[Stored data entries]
>>>>>

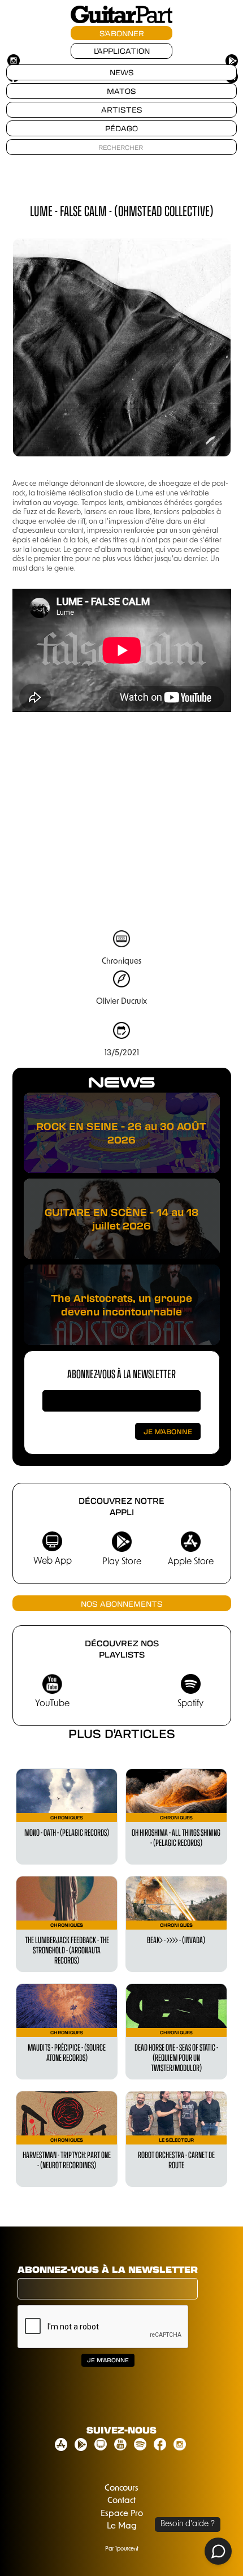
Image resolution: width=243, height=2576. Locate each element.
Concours (121, 2488)
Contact (121, 2501)
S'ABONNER (121, 33)
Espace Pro (122, 2514)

<<<<<

◆ Exercise details
For each entry, copy the text exactly and leave out any image it carries.

◆ Finished exercise
Image resolution: width=243, height=2576. Locate each element.
Concours (121, 2488)
Contact (121, 2501)
S'ABONNER (121, 33)
Espace Pro (122, 2514)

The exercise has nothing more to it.